Data extract:

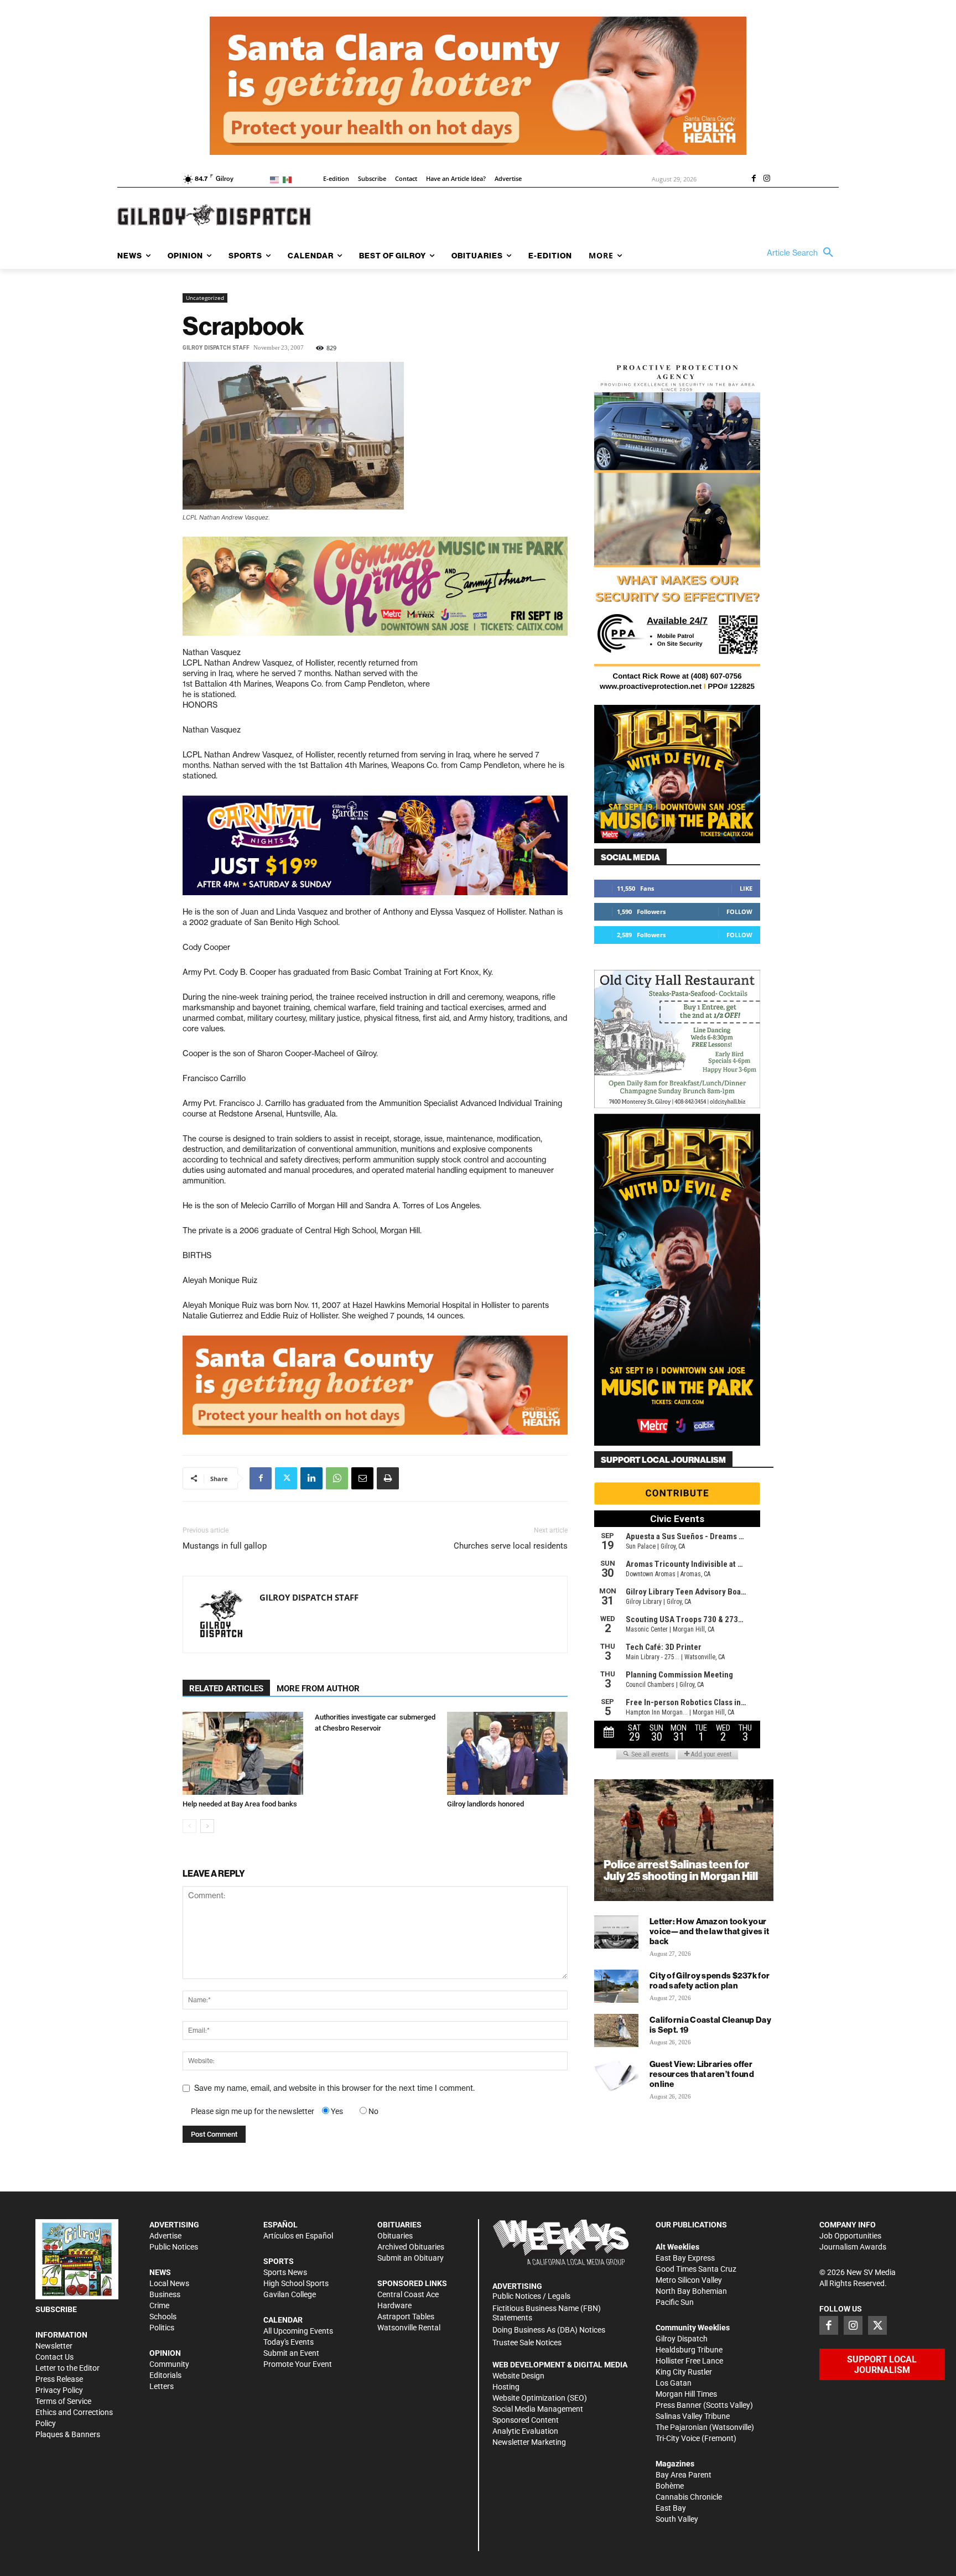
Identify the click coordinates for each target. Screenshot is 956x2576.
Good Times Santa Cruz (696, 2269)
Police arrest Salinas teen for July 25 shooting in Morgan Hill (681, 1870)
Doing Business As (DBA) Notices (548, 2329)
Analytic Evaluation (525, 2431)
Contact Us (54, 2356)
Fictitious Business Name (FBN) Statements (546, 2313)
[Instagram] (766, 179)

Your task: Only the last part of the records is wanted. Repeat it exactly, beginning at the line containing "Fictitious Business Name" and ending at the final line.

Response to this exercise:
Fictitious Business Name (FBN) Statements (546, 2313)
[Instagram] (766, 179)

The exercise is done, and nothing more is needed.